● **Text excerpt**:
Issues related to direct and indirect farm subsidies

 

  • Subsidy is one of the powerful fiscal instruments, besides taxes and others, by which the objective of growth and social justice may be achieved.

 

  • Subsidies alter relative prices and budget constraints and thereby affect decisions concerning production, consumption and allocation of resources. Like many other countries, subsidies in Indian economy are pervasive. These are explicit or hidden and include the areas such as education, health, environment and variety of economic activities including agriculture and transport. Nearly 66 per cent of the people in India are still dependent on agriculture. The subsidies to agricultural sector provided by the government have recorded phenomenal rise during the past two decades.

 

  • The agricultural subsidies act as an incentive to promote agricultural development. In order to attain the goal of self-sufficiency in food, government adopts short term policies such as support prices of products and input subsidy to stimulate the products to increase the food production. It is expected that subsidies contribute to better cropping pattern, employment and income of the beneficiaries. But in most development programmes, subsidies are one among the many developmental inputs being provided. Thus the observable changes in cropping pattern, employment level and overall incomes are because of the joint effect of all the efforts going on. Therefore, these changes cannot be attributed solely to subsidies.

● **Supplied data**:
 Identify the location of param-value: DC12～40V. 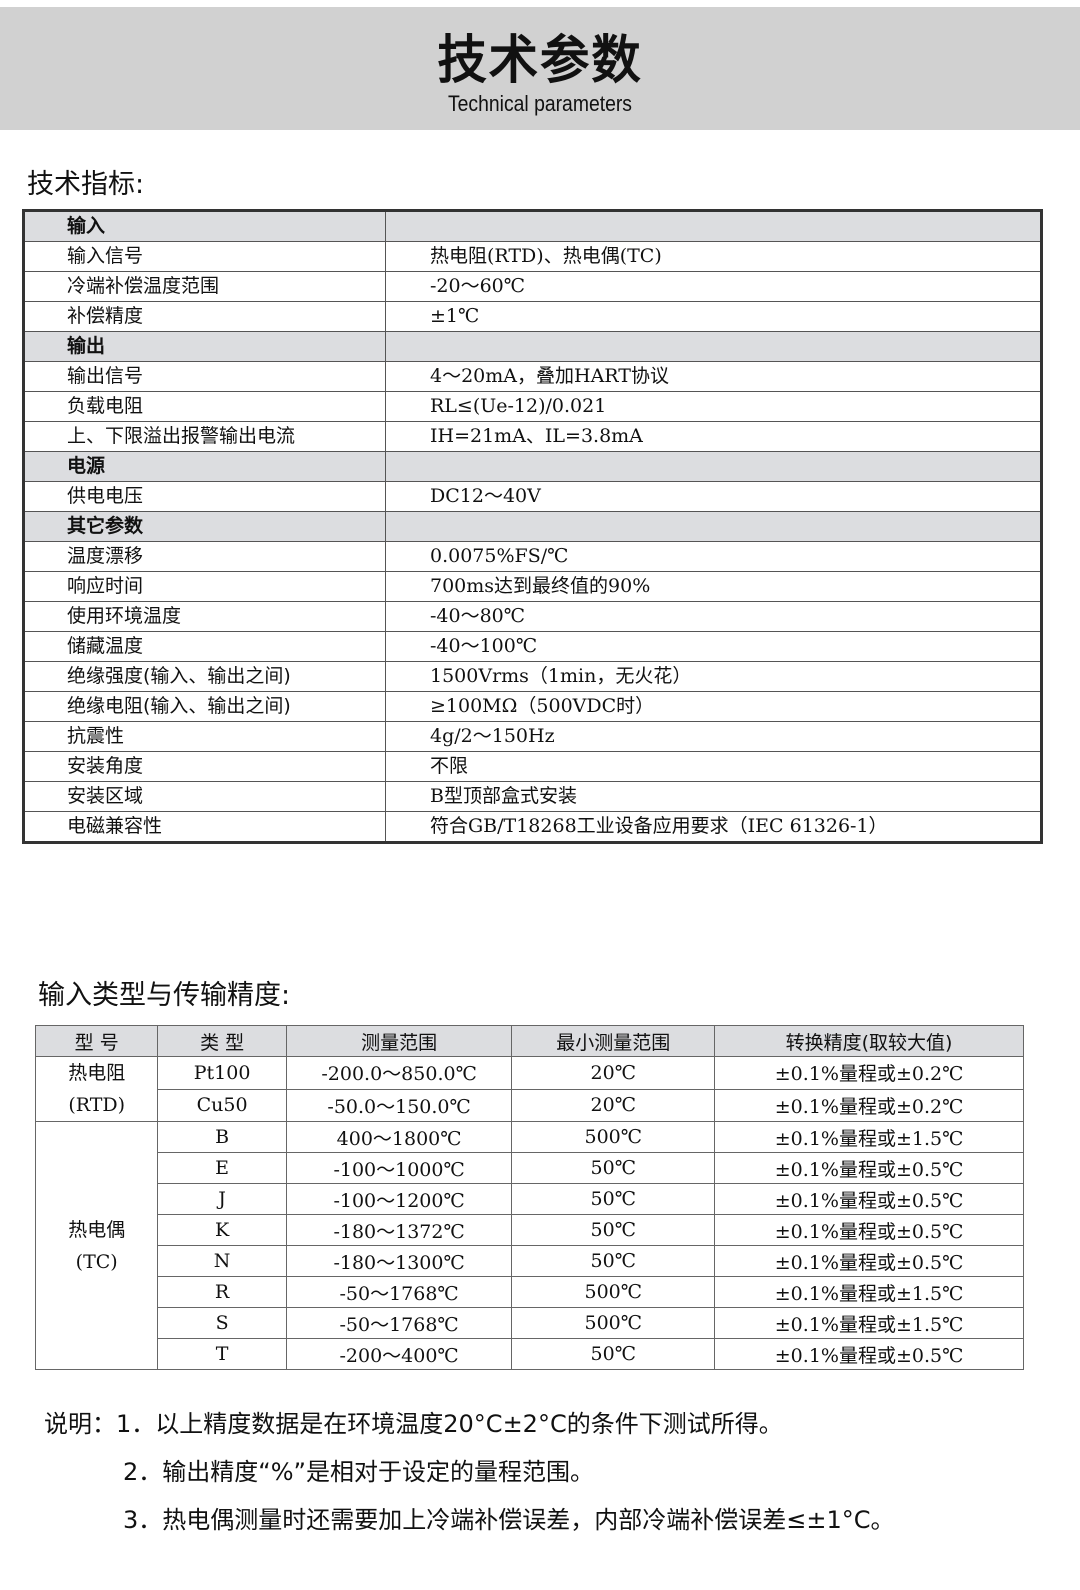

● **Task objective**:
For each statement below, say yes or no according to the farm subsidies text above, and quote the words that decide it.
1. Nearly 66 per cent of people in India still depend on agriculture.
2. Changes in cropping pattern, employment and income can be credited to subsidies alone.
3. Subsidies are rare in the Indian economy.

● **Task answer**:
1. Yes: "Nearly 66 per cent of the people in India are still dependent on agriculture."
2. No: "these changes cannot be attributed solely to subsidies."
3. No: "subsidies in Indian economy are pervasive."